The shadow event overhanging SOL is the Drift Protocol hack. On April 2nd, Drift was exploited for over $285M — more than 50% of its total TVL — making it the largest Solana DeFi exploit since the Wormhole incident. The attacker bridged assets off Solana via CCTP and DRIFT token fell roughly 37% in the aftermath. The damage was contained to Drift specifically, but it raised questions about the security infrastructure of larger Solana DeFi protocols.

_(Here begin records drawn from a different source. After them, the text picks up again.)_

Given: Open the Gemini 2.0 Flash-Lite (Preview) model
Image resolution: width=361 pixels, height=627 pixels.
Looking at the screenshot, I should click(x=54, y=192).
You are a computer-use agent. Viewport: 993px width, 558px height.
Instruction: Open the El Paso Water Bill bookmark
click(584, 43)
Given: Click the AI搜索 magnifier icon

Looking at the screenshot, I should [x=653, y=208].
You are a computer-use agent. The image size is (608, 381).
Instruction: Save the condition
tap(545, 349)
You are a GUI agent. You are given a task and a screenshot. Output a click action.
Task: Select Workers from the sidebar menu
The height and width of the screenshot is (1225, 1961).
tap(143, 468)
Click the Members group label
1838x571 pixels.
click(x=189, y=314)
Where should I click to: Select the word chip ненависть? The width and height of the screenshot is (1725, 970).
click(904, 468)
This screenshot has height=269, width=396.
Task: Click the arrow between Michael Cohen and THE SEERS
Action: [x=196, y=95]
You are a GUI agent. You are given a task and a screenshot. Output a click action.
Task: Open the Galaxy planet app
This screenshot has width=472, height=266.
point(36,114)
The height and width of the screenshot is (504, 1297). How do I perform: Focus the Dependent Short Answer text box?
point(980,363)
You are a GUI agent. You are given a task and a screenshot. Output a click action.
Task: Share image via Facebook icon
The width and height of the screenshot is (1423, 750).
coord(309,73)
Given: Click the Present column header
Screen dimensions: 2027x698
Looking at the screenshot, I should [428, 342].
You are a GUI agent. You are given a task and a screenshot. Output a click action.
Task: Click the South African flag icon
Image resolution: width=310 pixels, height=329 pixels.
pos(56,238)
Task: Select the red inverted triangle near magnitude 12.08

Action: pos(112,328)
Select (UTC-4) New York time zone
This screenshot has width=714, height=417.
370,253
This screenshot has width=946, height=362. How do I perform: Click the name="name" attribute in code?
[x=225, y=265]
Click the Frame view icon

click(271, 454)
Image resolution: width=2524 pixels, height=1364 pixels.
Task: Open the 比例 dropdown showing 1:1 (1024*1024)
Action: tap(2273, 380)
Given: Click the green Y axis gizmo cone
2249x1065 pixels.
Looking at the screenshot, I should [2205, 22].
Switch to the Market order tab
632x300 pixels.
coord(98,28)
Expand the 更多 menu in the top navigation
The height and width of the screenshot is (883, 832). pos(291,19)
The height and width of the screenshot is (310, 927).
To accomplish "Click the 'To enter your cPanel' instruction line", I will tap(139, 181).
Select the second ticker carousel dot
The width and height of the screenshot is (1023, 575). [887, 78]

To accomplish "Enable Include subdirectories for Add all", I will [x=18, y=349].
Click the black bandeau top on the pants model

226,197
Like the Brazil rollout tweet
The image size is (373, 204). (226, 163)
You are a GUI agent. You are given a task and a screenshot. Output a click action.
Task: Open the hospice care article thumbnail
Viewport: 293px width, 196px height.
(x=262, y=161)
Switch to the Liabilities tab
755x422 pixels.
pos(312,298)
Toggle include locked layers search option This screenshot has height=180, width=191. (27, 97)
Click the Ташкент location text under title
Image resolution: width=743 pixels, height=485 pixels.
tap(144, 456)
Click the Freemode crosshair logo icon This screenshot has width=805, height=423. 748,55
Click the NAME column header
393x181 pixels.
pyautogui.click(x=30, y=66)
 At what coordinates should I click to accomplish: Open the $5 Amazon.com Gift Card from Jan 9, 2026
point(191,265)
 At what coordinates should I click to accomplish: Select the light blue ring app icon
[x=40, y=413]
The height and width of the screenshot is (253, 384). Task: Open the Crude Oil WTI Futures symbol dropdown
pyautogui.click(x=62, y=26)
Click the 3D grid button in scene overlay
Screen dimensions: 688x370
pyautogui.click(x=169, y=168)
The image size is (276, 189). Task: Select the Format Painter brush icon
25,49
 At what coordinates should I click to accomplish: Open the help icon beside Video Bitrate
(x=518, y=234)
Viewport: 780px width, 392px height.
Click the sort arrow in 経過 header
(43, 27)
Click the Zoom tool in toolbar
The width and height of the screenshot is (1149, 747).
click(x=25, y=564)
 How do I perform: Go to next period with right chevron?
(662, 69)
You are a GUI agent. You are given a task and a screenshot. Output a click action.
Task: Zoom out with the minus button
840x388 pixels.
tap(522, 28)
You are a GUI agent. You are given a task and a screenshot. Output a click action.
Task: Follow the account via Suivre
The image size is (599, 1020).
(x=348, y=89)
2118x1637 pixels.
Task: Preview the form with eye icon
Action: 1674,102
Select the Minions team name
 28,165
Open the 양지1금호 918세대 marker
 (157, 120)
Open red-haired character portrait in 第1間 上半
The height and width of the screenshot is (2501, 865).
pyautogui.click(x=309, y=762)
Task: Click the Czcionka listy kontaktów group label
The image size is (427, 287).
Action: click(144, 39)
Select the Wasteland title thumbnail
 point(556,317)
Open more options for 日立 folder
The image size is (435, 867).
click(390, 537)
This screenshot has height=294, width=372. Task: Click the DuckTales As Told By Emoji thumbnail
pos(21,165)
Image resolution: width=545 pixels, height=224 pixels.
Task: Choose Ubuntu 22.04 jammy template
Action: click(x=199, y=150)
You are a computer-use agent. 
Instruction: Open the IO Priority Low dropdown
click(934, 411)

Counterbalancing that: Circle has been minting USDC aggressively on Solana. Over $750M was minted in a single day last week, followed by another $250M+ shortly after. That scale of stablecoin liquidity injection suggests active capital deployment is anticipated on-chain, and the market appears to be reading it as a medium-term bullish signal.
US Solana ETF flows turned net positive today at +15,735 SOL — while BTC and ETH ETFs continued bleeding. Community discussion has increased nearly 70% over the past 3 days relative to the prior period, with sentiment now almost evenly split at 44% positive versus 42% negative.
Summary
BTC is holding technical support while macro pressure persists. ETH is underperforming, weighed by ETF outflows and an uncertain institutional narrative. SOL is leading on the day, backed by volume confirmation and stablecoin liquidity inflows, though the Drift exploit creates a credibility overhang for the ecosystem. The fear and greed index at 9 is extreme fear territory — historically a zone where markets have bottomed, though timing such reversals requires patience and discipline.